> **What you will do**: The reply should hold nothing except the lines from the one with "You are a computer-use agent." through the end of the entries, duplicated exactly and with no pictures.

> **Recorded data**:
──────────
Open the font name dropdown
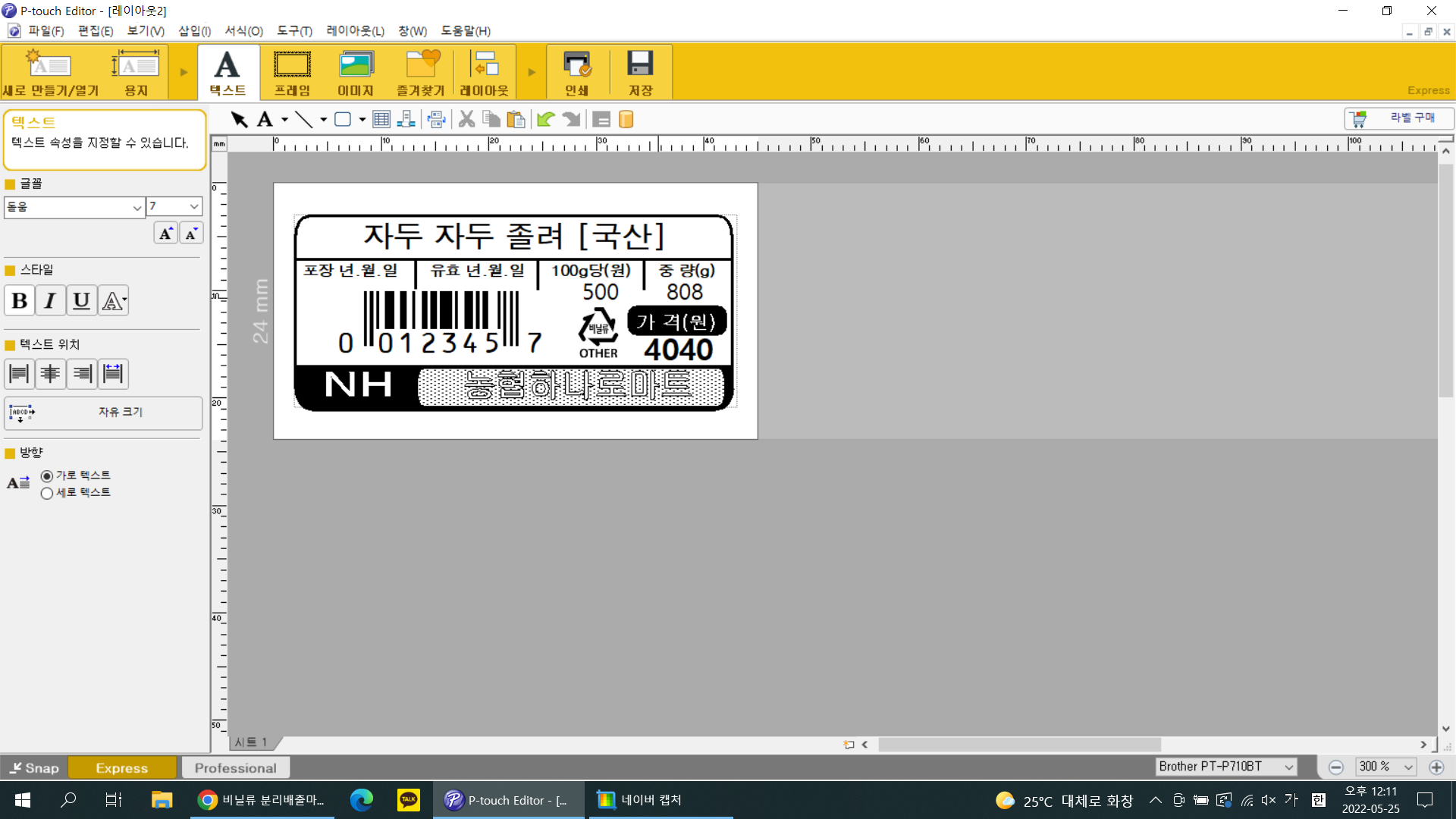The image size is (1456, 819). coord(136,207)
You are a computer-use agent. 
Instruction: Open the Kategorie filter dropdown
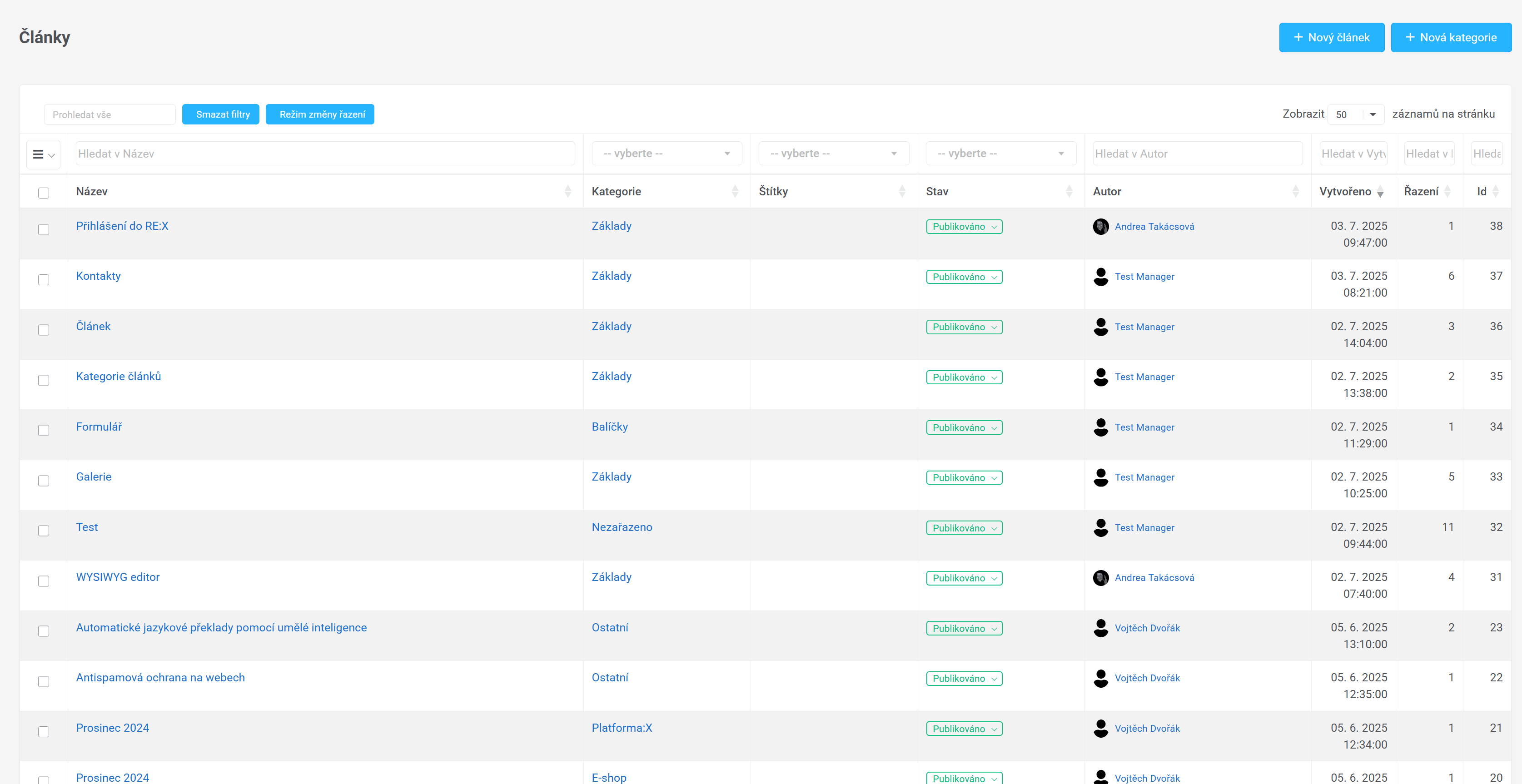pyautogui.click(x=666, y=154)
──────────
> **Exercise solution**:
You are a computer-use agent. 
Instruction: Open the Kategorie filter dropdown
pyautogui.click(x=666, y=154)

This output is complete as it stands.